What you should do:
Some lines in the data below hold the string "will". Report how many, as a bare number.

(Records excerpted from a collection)
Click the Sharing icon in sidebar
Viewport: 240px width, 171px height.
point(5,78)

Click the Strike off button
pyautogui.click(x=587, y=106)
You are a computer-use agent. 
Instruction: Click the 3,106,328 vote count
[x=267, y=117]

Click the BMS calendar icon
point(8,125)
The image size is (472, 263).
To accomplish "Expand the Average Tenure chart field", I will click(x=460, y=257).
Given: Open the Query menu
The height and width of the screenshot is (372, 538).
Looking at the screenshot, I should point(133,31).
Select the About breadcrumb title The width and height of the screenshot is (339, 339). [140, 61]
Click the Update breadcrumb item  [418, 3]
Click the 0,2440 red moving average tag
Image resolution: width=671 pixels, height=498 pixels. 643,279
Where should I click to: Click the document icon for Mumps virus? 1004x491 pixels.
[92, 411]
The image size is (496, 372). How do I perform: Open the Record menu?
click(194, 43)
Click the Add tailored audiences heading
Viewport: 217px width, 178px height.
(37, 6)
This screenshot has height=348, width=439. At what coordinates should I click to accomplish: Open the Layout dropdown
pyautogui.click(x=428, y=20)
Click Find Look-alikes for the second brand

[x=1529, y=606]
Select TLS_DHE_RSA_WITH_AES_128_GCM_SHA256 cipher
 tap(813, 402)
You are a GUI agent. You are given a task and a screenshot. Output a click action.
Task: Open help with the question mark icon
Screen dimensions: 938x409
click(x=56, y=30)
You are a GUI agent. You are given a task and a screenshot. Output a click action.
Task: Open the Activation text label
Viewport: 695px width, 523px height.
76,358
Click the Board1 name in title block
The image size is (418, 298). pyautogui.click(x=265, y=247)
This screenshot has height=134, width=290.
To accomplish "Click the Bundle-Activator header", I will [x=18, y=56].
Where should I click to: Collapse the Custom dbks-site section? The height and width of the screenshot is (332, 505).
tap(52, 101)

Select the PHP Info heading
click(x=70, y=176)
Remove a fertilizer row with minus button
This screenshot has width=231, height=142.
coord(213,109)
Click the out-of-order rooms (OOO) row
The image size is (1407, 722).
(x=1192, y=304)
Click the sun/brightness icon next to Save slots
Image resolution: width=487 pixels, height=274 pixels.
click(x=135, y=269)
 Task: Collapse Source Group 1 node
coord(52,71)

Finished task:
2